Lesson 4 rossman dataset training concept issue

Arindam · January 8, 2019, 7:21am

Hi, I have a question in Rossman part of this lesson. In the last step in the jupyter notebook, I see that there’re 2 attempts to fit the model. The first attempt is in the “Sample” section got the rmspe around 0.19 after the first epoch.

m = md.get_learner(emb_szs, len(df.columns)-len(cat_vars),
                   0.04, 1, [1000,500], [0.001,0.01], y_range=y_range)
lr = 1e-3

m.fit(lr, 3, metrics=[exp_rmspe])

[ 0. 0.02479 0.02205 0.19309 ]
[ 1. 0.02044 0.01751 0.18301]
[ 2. 0.01598 0.01571 0.17248]

then after that, in “All” section, the similar code is run again but the rmspe is much lower as you see it around 0.11.

m = md.get_learner(emb_szs, len(df.columns)-len(cat_vars),
                   0.04, 1, [1000,500], [0.001,0.01], y_range=y_range)
lr = 1e-3

m.fit(lr, 1, metrics=[exp_rmspe])

[ 0. 0.01456 0.01544 0.1148 ]

So I just wondering if this is because the model continues to train after the Sample section but m variable is reassigned in the All section then it couldn’t happen or it is just because that model just has better random number so it fits the data better after the first epoch of training.

Any help on this topic would be very much appreciated.

Thank you.

Buddhi · January 8, 2019, 8:57am

Hey mate :).

Those two sections are meant to be run separately. Sample section only uses a subset of the training data, hence the lower score after 1 epoch, while the section ‘All’ uses all the data for training (excluding validation set obviously)

Arindam · January 8, 2019, 10:02am

@Buddhi column is a subset of the all the columns.

columns = ["Date", "Store", "Promo", "StateHoliday", "SchoolHoliday"]

But here in this case the code almost seems same so I am unable to understand how we taking in account all of the training data and not the subset as the variable ‘columns’ is not altered in between the training.

Thank You for your time.

Buddhi · January 8, 2019, 10:39am

Hey, now sure if I’m understanding you correctly. In the case of taking a sample, what we do is only use a fraction off the entire data set including all the features (columns). So if you go through the code, you come across where Jeremy creates a subset:

idxs = get_cv_idxs(n, val_pct=150000/n)
joined_samp = joined.iloc[idxs].set_index(“Date”)
samp_size = len(joined_samp); samp_size

So, this code pretty much says create a new data set which contains 150000 randomly chosen rows from entire data set created which is called “joined”.

When you run the Sample section, you use this data set. When running the All section, you have to skip this part of the code as you want to use the entire data set.
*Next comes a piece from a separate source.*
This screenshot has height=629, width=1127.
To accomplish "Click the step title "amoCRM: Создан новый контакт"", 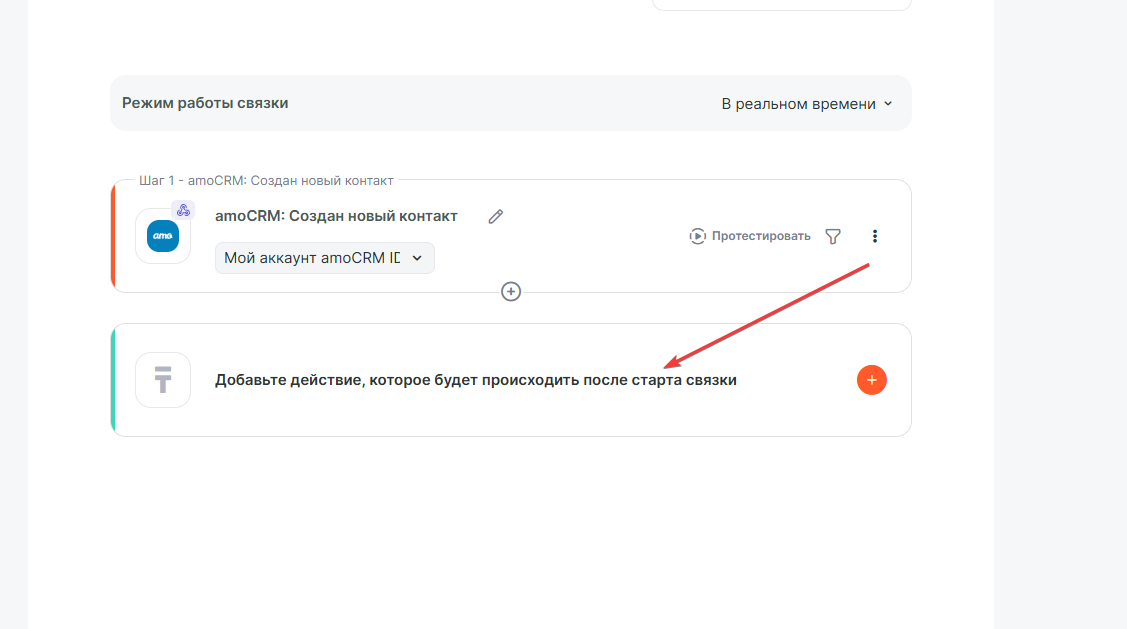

In general practice, you usually use a subset of data when creating your model, as in this phase, you’ll be tweaking your hyper-parameters and constantly retraining the model, you wouldn’t want to do this with the entire data set as training takes longer with more data.

Once you’re satisfied with the model you’ve created, then go ahead and create a new model using the parameters you’ve picked previously and fit it to the entire data set to it, this is what Jeremy has done in the code.

Hope that helps

Arindam · January 8, 2019, 12:26pm

Okay,now i get it. I didn’t know that we had to skip the code to train on the full data.
Thank You.